■ **Exercise prompt**:
Beginning with the line that holds "898x618 pixels." and ending with the last line below, please copy every line exactly, add nothing, and leave out the pictures.

*** Begin section ***

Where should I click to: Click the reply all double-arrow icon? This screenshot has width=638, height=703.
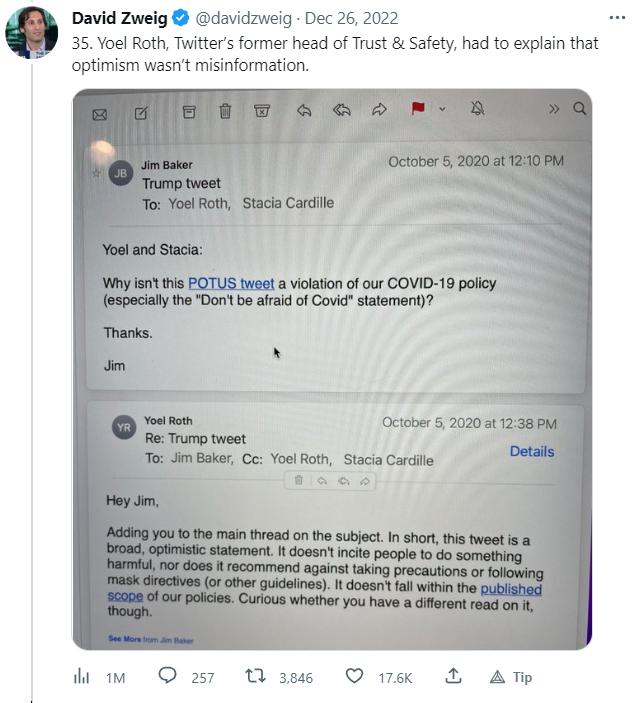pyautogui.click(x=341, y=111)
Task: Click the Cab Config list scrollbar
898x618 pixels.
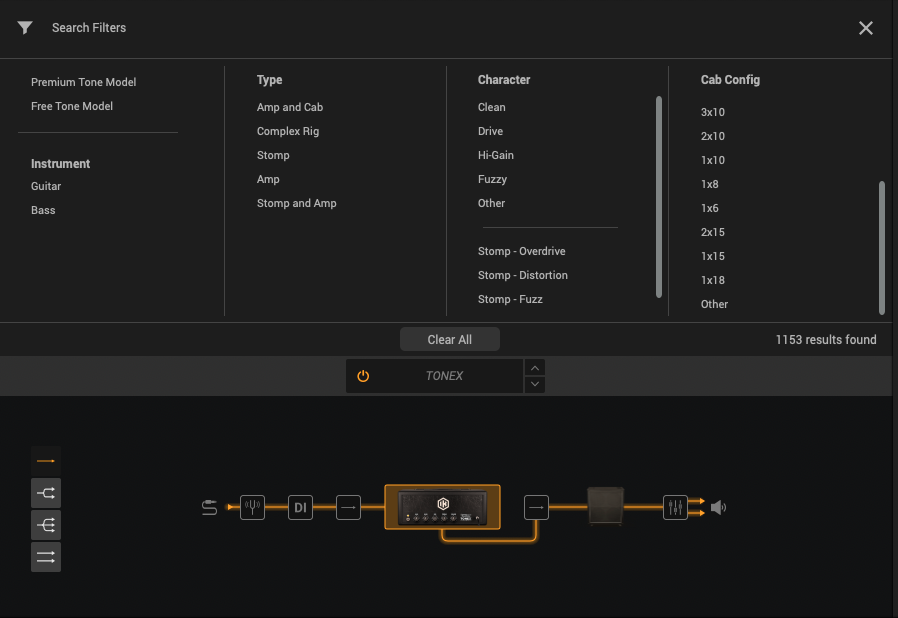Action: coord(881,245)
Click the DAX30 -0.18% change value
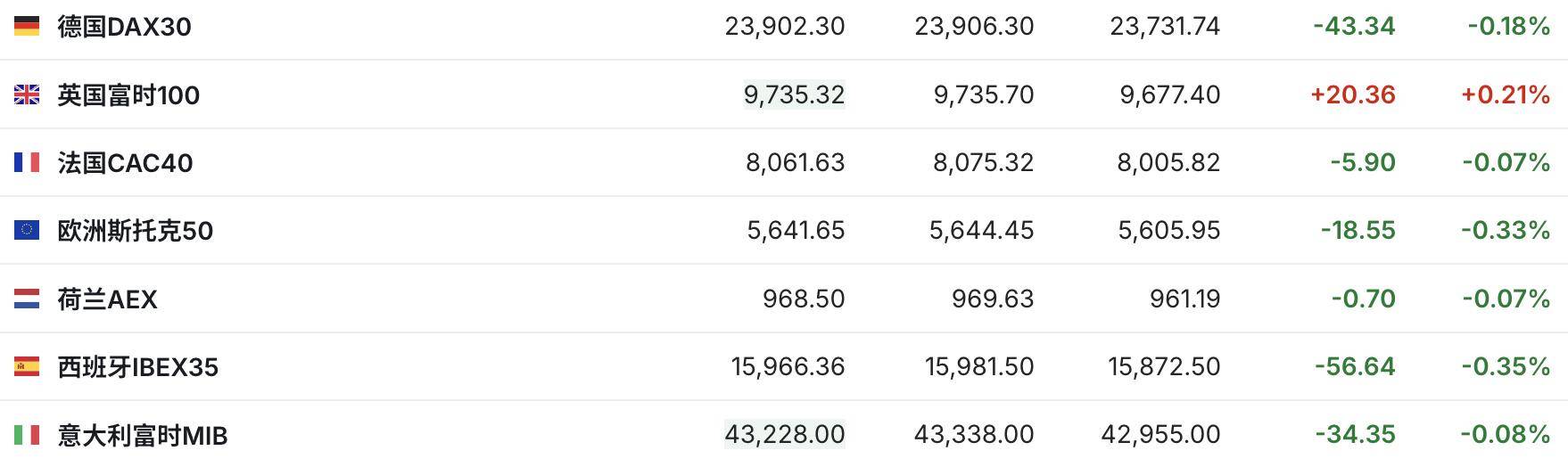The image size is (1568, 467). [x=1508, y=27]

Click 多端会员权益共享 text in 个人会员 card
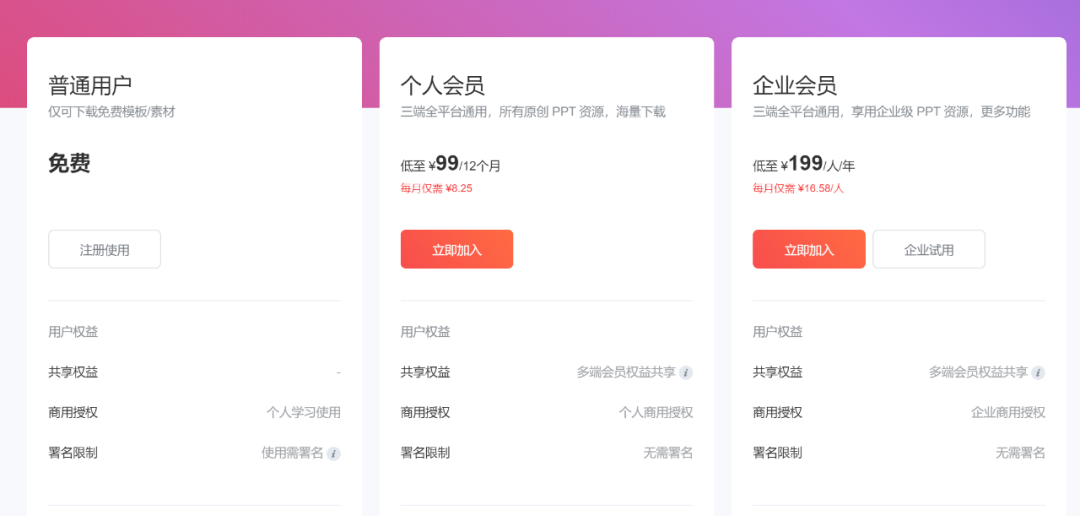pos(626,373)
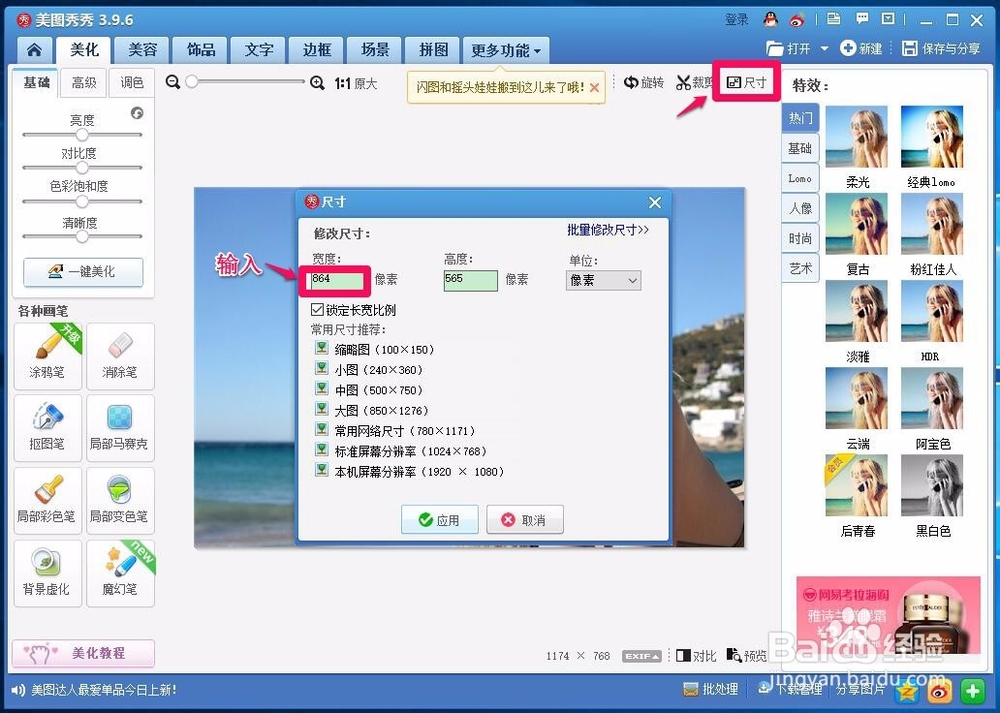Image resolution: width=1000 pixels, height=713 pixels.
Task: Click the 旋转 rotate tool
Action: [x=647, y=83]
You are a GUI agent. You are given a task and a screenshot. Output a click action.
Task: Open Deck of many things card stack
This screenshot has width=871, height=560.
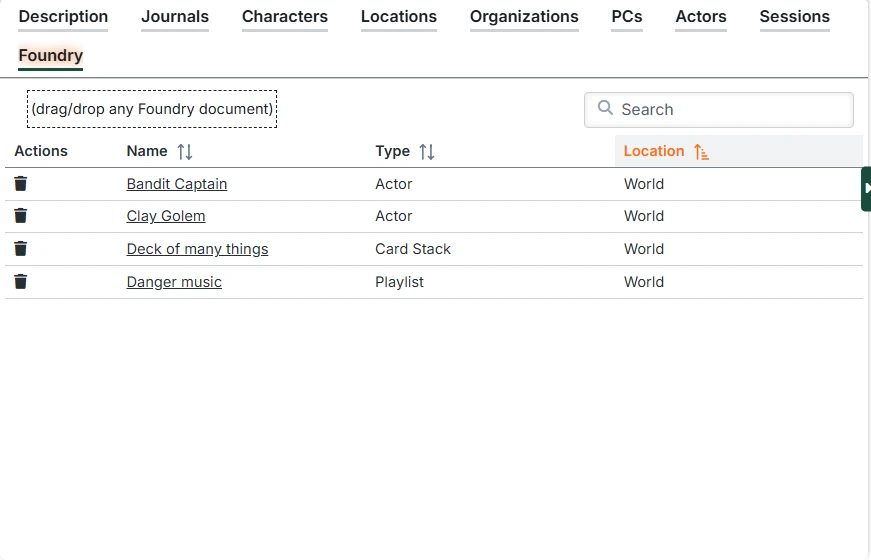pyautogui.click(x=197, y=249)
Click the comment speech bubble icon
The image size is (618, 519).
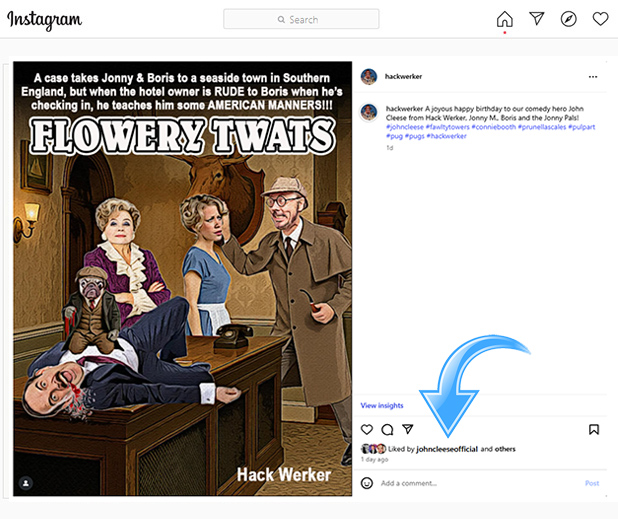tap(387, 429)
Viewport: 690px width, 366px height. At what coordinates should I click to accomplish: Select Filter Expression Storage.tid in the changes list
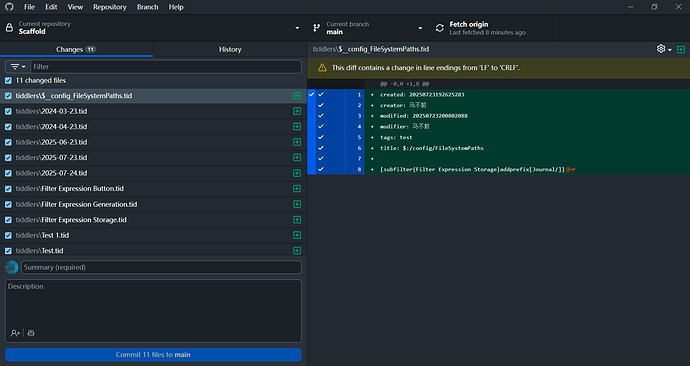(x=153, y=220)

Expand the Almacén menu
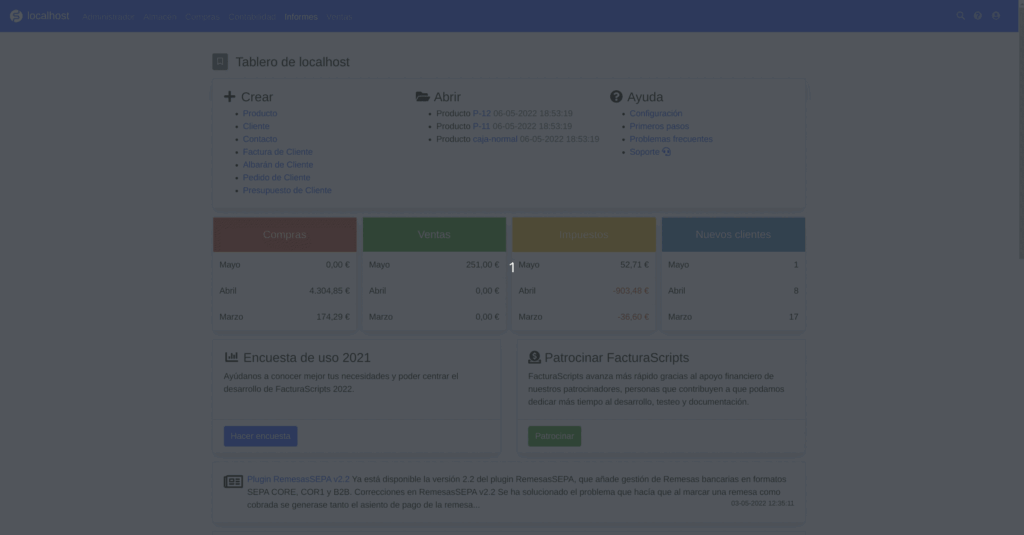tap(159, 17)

*** End section ***

■ **Written response**:
898x618 pixels.
Action: coord(881,245)
Click the DAX30 -0.18% change value
The image size is (1568, 467). [x=1508, y=27]

Click 多端会员权益共享 text in 个人会员 card
pos(626,373)
Image resolution: width=1000 pixels, height=713 pixels.
Task: Click the 旋转 rotate tool
Action: [x=647, y=83]
You are a GUI agent. You are given a task and a screenshot. Output a click action.
Task: Open Deck of many things card stack
This screenshot has width=871, height=560.
pyautogui.click(x=197, y=249)
Click the comment speech bubble icon
The image size is (618, 519).
tap(387, 429)
Viewport: 690px width, 366px height. At what coordinates should I click to accomplish: Select Filter Expression Storage.tid in the changes list
(x=153, y=220)

Expand the Almacén menu
tap(159, 17)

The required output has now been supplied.